** START **

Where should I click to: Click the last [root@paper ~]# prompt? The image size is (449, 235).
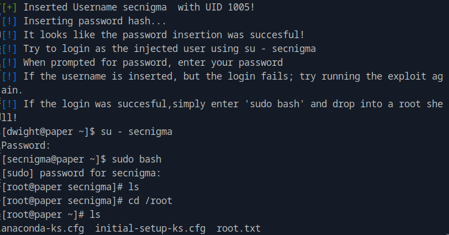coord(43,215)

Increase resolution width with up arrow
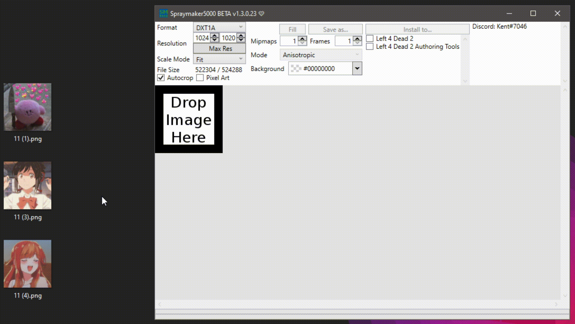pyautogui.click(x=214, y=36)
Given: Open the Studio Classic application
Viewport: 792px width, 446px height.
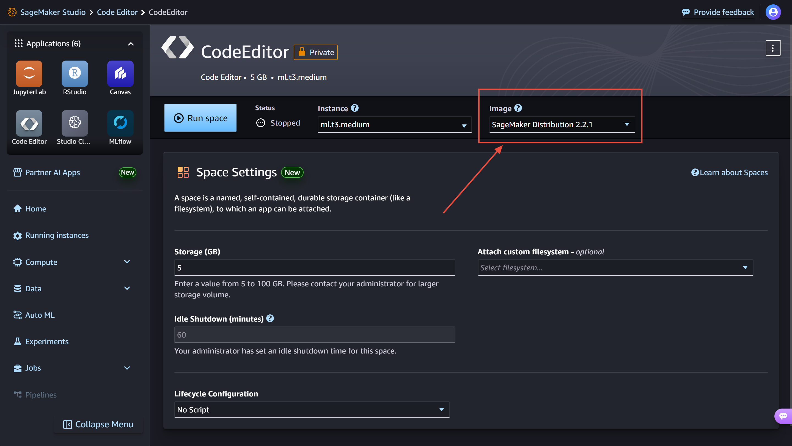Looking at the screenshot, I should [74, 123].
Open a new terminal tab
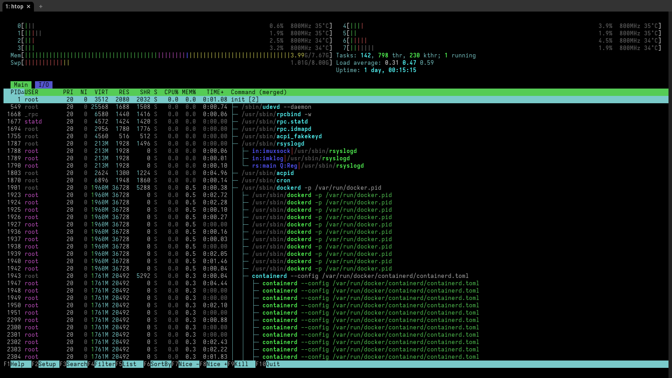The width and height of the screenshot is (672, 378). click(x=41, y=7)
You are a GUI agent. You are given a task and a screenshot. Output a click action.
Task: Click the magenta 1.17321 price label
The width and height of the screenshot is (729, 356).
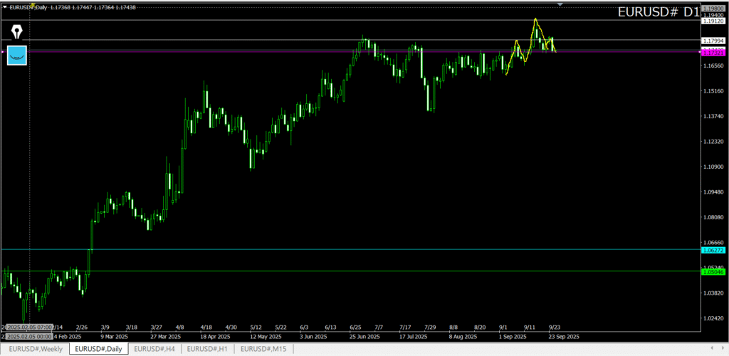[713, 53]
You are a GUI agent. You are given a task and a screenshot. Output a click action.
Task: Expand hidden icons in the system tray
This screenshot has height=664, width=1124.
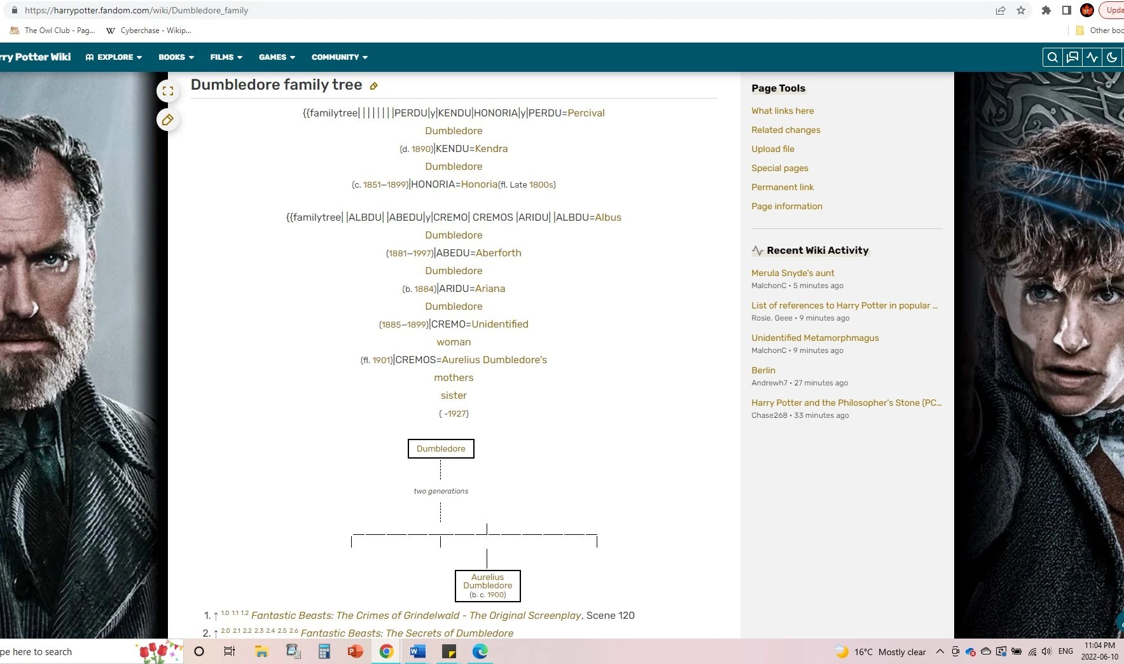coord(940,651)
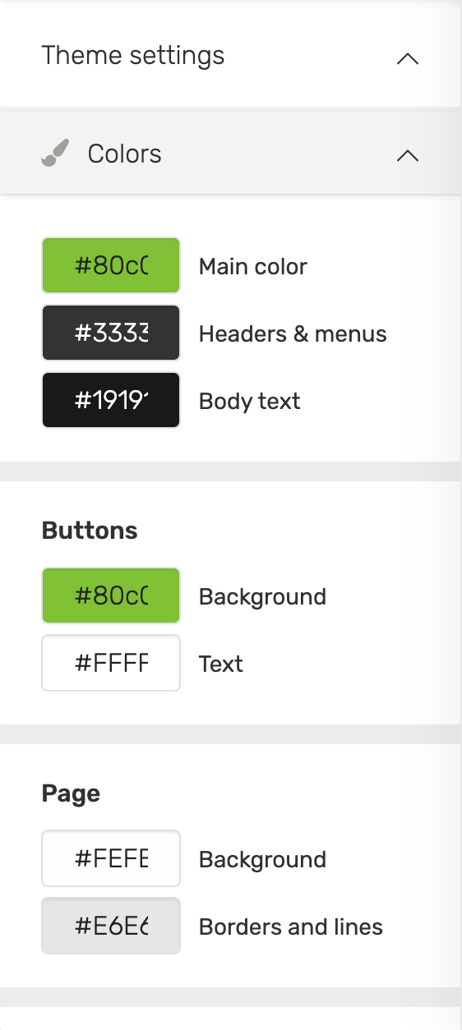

** END **

**TASK PROMPT**
Rewrite the stretch of the records from the line containing "Given: Open the Studio Classic application" through the line containing "The width and height of the screenshot is (672, 378).", substituting "browser" for "terminal" and leaving everything else unchanged. Omit the pictures from your answer.

**SOLUTION TO THIS EXERCISE**
Given: Open the Studio Classic application
Viewport: 792px width, 446px height.
Looking at the screenshot, I should [74, 123].
Open a new browser tab
The width and height of the screenshot is (672, 378). click(x=41, y=7)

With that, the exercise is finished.